§ **Task item**
Reproduce the listing below verbatim.

§ **Supplied material**
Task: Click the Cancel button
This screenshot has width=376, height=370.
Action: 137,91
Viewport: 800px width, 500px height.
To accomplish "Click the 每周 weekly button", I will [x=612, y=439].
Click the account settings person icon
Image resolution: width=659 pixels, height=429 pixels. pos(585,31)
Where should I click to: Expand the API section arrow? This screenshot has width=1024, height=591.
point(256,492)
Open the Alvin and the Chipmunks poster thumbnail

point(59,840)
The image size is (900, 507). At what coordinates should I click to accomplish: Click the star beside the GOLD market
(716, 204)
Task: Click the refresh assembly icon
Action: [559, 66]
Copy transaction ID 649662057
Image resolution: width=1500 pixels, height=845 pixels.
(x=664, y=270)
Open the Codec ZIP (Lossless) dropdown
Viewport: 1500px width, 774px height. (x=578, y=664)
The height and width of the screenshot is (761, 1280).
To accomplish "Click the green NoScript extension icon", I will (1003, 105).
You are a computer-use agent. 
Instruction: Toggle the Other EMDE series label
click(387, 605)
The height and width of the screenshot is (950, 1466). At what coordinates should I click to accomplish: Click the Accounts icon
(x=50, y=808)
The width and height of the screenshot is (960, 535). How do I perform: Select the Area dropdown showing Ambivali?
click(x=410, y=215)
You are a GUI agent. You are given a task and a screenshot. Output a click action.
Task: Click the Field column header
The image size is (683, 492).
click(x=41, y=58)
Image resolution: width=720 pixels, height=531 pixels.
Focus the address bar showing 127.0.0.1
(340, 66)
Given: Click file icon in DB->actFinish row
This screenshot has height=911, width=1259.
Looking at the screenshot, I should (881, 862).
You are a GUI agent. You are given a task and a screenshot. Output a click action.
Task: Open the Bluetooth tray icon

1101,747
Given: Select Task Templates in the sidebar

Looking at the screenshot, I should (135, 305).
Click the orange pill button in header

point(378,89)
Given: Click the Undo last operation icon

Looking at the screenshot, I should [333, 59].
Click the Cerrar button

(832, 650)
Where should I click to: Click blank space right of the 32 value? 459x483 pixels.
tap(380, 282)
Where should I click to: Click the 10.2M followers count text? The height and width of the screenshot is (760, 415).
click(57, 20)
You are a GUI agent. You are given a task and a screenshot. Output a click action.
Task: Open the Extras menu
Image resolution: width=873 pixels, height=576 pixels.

§ **Solution to the problem**
Task: Click the Cancel button
This screenshot has width=376, height=370.
Action: 137,91
Viewport: 800px width, 500px height.
To accomplish "Click the 每周 weekly button", I will [x=612, y=439].
Click the account settings person icon
Image resolution: width=659 pixels, height=429 pixels. pos(585,31)
Where should I click to: Expand the API section arrow? This screenshot has width=1024, height=591.
point(256,492)
Open the Alvin and the Chipmunks poster thumbnail

point(59,840)
The image size is (900, 507). At what coordinates should I click to accomplish: Click the star beside the GOLD market
(716, 204)
Task: Click the refresh assembly icon
Action: [559, 66]
Copy transaction ID 649662057
Image resolution: width=1500 pixels, height=845 pixels.
(x=664, y=270)
Open the Codec ZIP (Lossless) dropdown
Viewport: 1500px width, 774px height. (x=578, y=664)
The height and width of the screenshot is (761, 1280).
To accomplish "Click the green NoScript extension icon", I will (1003, 105).
You are a computer-use agent. 
Instruction: Toggle the Other EMDE series label
click(387, 605)
The height and width of the screenshot is (950, 1466). At what coordinates should I click to accomplish: Click the Accounts icon
(x=50, y=808)
The width and height of the screenshot is (960, 535). How do I perform: Select the Area dropdown showing Ambivali?
click(x=410, y=215)
You are a GUI agent. You are given a task and a screenshot. Output a click action.
Task: Click the Field column header
The image size is (683, 492).
click(x=41, y=58)
Image resolution: width=720 pixels, height=531 pixels.
Focus the address bar showing 127.0.0.1
(340, 66)
Given: Click file icon in DB->actFinish row
This screenshot has height=911, width=1259.
Looking at the screenshot, I should (881, 862).
You are a GUI agent. You are given a task and a screenshot. Output a click action.
Task: Open the Bluetooth tray icon

1101,747
Given: Select Task Templates in the sidebar

Looking at the screenshot, I should (135, 305).
Click the orange pill button in header

point(378,89)
Given: Click the Undo last operation icon

Looking at the screenshot, I should [333, 59].
Click the Cerrar button

(832, 650)
Where should I click to: Click blank space right of the 32 value? 459x483 pixels.
tap(380, 282)
Where should I click to: Click the 10.2M followers count text? The height and width of the screenshot is (760, 415).
click(57, 20)
You are a GUI agent. You are given a task and a screenshot. Output a click action.
Task: Open the Extras menu
Image resolution: width=873 pixels, height=576 pixels.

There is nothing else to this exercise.